Excerpt:
## START

Mitch Paskover, Managing Partner
Trion Properties

Trion Properties, a prominent player in the US West Coast market, is aiming to make its portfolio recession proof...

Did Trion Properties have a successful 2015?

Trion Properties had an extremely successful 2015—it was Trion’s highest volume acquisition year. Newly delivered renovated projects far exceeded our expectations, and we entered two new markets that we are very excited about—Portland and the East Bay (Bay Area). Additionally, we’ve spent the last couple of years solidifying our strategy.

There is a huge rental affordability crisis currently going on in the urban centers of the US. Not only has supply not been able to keep up with the demand from the millennial generation, but also with high levels of construction costs, the new supply is solely focused on catering to the top tier of renters.

Trion sees a huge opportunity here. Our strategy is to acquire underperforming boutique assets in gentrifying submarkets and renovate them to a high quality that is usually not exhibited in non-institutional assets. The effect is that residents at our properties typically pay a higher rent than other ‘mom and pop’ properties but at a huge discount to newer construction.

For example, The Eleanor, a 41-unit 1920’s building located in Westlake/Macarthur Park, a neighborhood that sits between Koreatown and Downtown Los Angeles, is getting the highest rents per square foot for an asset of its vintage in the submarket. However, even more importantly, the tenants who live in the community love their homes. The property has a five-star review rating on both Yelp and

We look forward to delivering excellent communities to our residents and in turn, generating continued stellar returns to our investors in 2016.

What is Trion Properties target market when purchasing properties?

Our target markets for acquisitions are gentrifying neighbourhoods throughout the West Coast, primarily Los Angeles, San Diego, the Bay Area, and Portland.

We target assets that have potential immediately, but are located in areas that we believe will continue to grow into better neighborhoods. In 2015, most of what we acquired was located in neighbourhoods that historically have been lower income but have shown signs of rejuvenation. Whether it is the addition of public transportation or major employers, popular restaurants, nightlife, or coffee shops moving into the neighborhood, we are always looking for the next neighborhood to demonstrate signs of growth.

What markets have you already conquered? And what markets do you plan to enter in the future?

As previously mentioned, we own in West Coast markets, our home base of Los Angeles, San Diego, the Bay Area and Portland, Oregon. During the recession, we purchased assets in Sacramento that have done well for us, but we are exiting those assets this year.

## END

Collected material:
## START

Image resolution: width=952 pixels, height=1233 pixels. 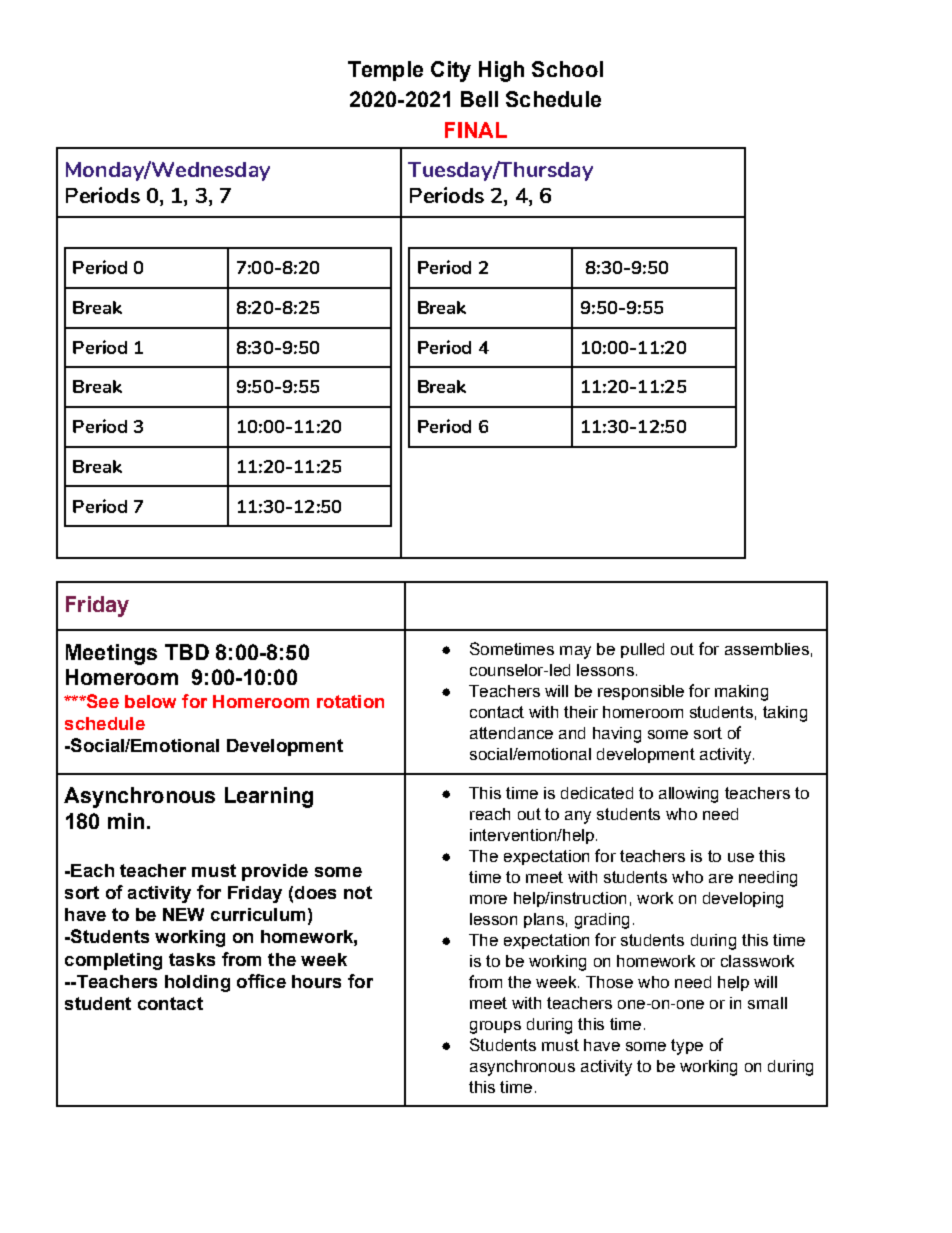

## END

Required actions:
#1 In the Trion Properties interview, which two new markets did the company enter in 2015?
#2 Resume the Trion Properties interview after its final sentence, carrying on the answer about the markets the company plans to enter.

Outputs in order:
#1 Portland and the East Bay (Bay Area).

#2
We do not have plans to expand into other markets at this time. We have specifically chosen these markets that we believe are best prepared if there were another recession. Our current target markets are areas where job growth has far exceeded new supply, areas that have access to many high paying jobs and well-educated young renters.

What factors are driving tenants to the surrounding submarkets of the Bay Area?

The Bay Area has seen record job growth and an influx of renters—and not enough supply to keep up with unprecedented demand. However, the growth is not only in San Francisco or Silicon Valley anymore. Residents and companies alike have moved to the East Bay in search of affordability, access to public transportation and its central location. Companies such as Uber and Tesla are bringing high paying jobs to areas such as Oakland and Fremont, while the Apple and Googles of the world are snatching up the high-end office space of the Silicon Valley.

Why are the Hayward and San Leandro regions so popular or attractive for acquisitions?

Hayward is often referred to as the ‘Heart of the Bay’ because of the city’s central location in Alameda County—15 miles south of Oakland, 16 miles west of San Mateo, 25 miles southeast of San Francisco and 26 miles north of San Jose. The property’s central location makes it a short commute to many employment opportunities in the bustling Bay Area at a fraction of the rent of neighboring cities. Hayward has great access to the interstate 880, State Route 238, and State Route 92, which continues west as the San Mateo-Hayward Bridge. The city of Hayward just invested over $100 Million into the ‘Hayward Loop’ to cut down commute times and beautify Hayward’s Downtown.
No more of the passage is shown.